SUPPLIED DATA:
────────

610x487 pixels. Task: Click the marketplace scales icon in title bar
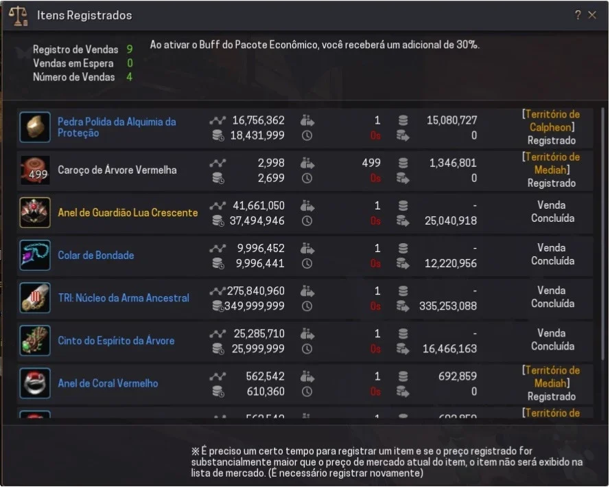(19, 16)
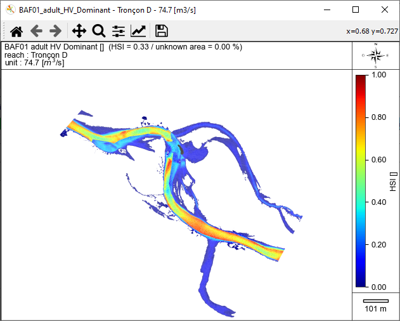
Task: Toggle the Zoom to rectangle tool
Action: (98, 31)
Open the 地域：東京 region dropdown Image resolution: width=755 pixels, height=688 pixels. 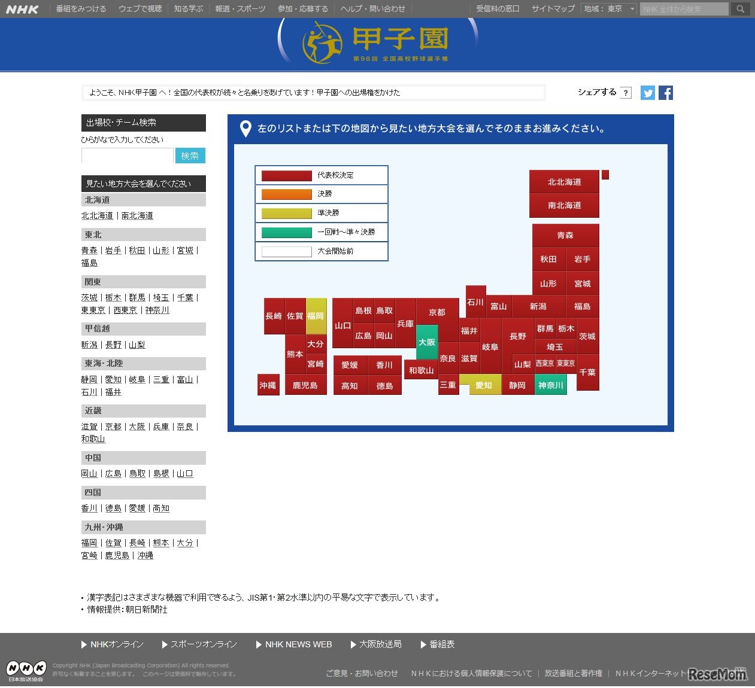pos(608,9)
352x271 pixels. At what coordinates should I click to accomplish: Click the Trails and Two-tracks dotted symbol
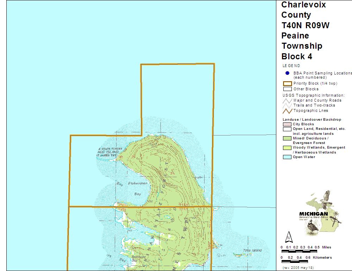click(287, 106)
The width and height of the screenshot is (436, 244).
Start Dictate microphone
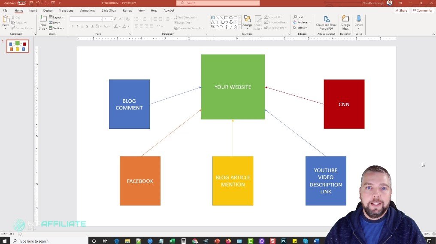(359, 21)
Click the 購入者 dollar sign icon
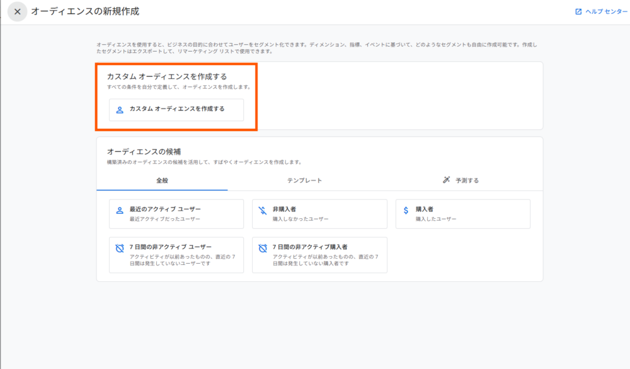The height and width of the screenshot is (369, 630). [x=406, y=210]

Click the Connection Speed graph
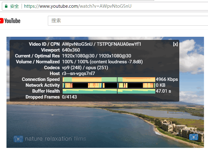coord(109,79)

────────

WHAT TO PRODUCE: In the records above, find the line containing "Start Dictate microphone", then write out exactly that line and every later one through the last, omitting pictures.

YOUR SOLUTION:
Start Dictate microphone
(359, 21)
Click the 購入者 dollar sign icon
The height and width of the screenshot is (369, 630). [x=406, y=210]

Click the Connection Speed graph
coord(109,79)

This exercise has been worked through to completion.